Проклятый мир Содома — страница 29 из 60


Восемнадцатый день в мире Содома. Полдень. Заброшенный город в Высоком Лесу.

Офицер по особым поручениям лейтенант Гретхен де Мезьер.

Когда гауптман Серегин издал Призыв, собирая к себе всех Верных, я с радостью побежала к нему со всех ног, как и любая девица, влюбленная в героя, тем более что мой герой стал самым настоящим богом войны. Мне было все равно, что он выбрал в жены другую женщину. Знаю я эту историю – эта княгинька сама легла под него, задирая на себе юбки, как последняя девка. Мне было все равно, что он никогда не станет моим мужчиной – ни первым, ни тем более вторым.

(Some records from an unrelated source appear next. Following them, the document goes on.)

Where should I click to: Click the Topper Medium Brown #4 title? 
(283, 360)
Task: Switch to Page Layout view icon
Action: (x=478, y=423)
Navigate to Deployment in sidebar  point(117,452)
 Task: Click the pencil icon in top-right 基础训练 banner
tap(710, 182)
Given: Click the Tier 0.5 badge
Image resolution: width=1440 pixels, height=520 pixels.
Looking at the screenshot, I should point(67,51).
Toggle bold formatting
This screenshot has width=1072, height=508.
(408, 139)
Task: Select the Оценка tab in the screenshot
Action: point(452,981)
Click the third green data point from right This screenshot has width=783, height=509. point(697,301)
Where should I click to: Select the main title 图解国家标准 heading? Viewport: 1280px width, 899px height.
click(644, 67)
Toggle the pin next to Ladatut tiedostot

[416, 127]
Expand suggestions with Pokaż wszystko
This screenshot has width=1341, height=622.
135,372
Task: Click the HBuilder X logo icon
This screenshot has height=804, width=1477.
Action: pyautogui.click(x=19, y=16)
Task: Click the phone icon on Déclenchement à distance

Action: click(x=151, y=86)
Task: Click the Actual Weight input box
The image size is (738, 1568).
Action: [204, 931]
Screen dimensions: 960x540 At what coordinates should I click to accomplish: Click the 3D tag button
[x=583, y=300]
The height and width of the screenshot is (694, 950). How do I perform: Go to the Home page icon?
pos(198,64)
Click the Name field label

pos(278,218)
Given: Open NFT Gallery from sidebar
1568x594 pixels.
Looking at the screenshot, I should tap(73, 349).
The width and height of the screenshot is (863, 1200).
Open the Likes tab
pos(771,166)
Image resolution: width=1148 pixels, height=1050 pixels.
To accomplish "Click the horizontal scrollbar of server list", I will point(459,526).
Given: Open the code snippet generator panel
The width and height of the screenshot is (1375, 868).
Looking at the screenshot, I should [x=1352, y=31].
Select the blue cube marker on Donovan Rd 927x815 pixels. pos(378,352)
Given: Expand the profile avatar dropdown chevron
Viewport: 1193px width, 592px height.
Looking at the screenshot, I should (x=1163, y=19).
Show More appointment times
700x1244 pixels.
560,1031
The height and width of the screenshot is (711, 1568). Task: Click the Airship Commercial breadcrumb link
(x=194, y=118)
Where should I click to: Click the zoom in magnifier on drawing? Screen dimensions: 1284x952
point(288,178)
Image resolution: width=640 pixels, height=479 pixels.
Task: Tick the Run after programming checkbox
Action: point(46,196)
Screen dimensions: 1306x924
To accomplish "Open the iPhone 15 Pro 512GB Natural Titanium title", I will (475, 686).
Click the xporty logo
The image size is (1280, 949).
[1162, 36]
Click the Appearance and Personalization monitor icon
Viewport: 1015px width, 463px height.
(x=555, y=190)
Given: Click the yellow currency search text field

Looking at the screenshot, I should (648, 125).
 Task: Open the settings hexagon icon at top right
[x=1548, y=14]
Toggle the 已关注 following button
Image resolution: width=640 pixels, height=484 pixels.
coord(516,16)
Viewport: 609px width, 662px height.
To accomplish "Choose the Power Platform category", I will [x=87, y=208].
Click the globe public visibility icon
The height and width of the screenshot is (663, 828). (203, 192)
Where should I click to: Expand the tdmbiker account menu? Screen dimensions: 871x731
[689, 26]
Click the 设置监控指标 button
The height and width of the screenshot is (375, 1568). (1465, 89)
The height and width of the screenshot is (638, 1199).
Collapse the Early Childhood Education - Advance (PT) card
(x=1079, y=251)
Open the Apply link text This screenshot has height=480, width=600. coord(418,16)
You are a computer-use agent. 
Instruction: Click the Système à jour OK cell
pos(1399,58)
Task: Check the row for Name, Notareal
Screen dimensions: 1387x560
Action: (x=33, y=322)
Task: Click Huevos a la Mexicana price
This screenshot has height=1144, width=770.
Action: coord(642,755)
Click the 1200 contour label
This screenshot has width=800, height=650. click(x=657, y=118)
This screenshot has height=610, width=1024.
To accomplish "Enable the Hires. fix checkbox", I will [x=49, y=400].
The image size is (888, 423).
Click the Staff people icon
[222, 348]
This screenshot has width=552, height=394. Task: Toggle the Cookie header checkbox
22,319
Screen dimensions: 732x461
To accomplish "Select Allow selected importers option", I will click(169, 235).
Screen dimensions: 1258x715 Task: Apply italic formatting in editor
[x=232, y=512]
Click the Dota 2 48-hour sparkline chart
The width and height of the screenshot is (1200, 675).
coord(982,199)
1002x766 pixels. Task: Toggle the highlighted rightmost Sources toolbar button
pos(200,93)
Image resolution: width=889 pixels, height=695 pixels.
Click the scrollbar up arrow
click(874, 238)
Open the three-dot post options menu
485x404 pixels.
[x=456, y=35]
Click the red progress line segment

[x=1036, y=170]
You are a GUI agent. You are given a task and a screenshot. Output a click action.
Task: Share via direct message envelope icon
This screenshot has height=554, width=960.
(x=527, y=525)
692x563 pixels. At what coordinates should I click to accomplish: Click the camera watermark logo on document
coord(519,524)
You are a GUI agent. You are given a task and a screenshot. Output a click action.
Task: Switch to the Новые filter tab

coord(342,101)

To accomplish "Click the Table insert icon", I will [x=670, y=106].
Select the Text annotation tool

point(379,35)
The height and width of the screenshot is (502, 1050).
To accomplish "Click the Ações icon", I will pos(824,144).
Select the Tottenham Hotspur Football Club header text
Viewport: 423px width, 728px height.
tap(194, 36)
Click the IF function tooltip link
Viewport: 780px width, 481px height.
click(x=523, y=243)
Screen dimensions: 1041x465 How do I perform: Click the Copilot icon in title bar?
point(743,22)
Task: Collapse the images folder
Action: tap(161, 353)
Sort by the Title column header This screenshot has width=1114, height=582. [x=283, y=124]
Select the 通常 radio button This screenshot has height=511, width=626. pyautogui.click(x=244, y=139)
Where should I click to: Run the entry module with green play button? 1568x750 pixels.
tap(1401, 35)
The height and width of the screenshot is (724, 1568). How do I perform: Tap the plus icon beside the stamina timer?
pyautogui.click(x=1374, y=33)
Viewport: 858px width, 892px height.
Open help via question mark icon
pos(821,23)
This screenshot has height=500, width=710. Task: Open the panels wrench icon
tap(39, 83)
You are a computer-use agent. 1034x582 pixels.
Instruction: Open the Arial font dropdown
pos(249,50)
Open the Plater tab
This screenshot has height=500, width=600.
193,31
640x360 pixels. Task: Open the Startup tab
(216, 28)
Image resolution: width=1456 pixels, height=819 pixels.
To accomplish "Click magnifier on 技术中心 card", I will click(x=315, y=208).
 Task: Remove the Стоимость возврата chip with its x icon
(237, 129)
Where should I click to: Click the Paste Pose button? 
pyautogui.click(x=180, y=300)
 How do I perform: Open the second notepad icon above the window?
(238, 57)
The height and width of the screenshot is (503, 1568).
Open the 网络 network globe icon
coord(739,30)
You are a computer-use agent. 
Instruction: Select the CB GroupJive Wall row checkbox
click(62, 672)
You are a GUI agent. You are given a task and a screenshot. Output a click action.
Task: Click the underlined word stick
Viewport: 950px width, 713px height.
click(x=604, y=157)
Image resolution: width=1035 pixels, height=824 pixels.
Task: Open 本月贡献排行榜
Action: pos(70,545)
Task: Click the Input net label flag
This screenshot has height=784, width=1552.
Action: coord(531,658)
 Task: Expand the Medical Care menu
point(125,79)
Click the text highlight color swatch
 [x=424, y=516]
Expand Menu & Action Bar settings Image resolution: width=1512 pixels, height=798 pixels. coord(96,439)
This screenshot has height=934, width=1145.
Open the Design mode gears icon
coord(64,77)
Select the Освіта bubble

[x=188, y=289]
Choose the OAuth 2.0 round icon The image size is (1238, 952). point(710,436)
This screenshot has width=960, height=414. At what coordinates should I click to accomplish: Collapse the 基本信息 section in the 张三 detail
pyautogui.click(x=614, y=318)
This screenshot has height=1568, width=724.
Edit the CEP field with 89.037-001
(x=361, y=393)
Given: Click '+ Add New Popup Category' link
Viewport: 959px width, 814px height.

Просто мое сердце откликнулось на Призыв, и после этого меня было уже не остановить.

В день Битвы при Дороге я находилась рядом со штурмбанфюрером Гапке, сидя в седле массивного вороного дестрие. Моя специализация – это легкая кавалерия и, несмотря на все изменения, произошедшие с моим телом, мне никогда не сравниться с рубаками Гапке ни в мощи таранного копейного удара, ни в умении рубить тяжелым кавалерийским палашом. Конечно, я была там не закованным в латы воином в железных рядах, построившихся для атаки, а всего лишь посыльным, готовым сорваться с места по приказу командира, с важным донесением в своей сумке.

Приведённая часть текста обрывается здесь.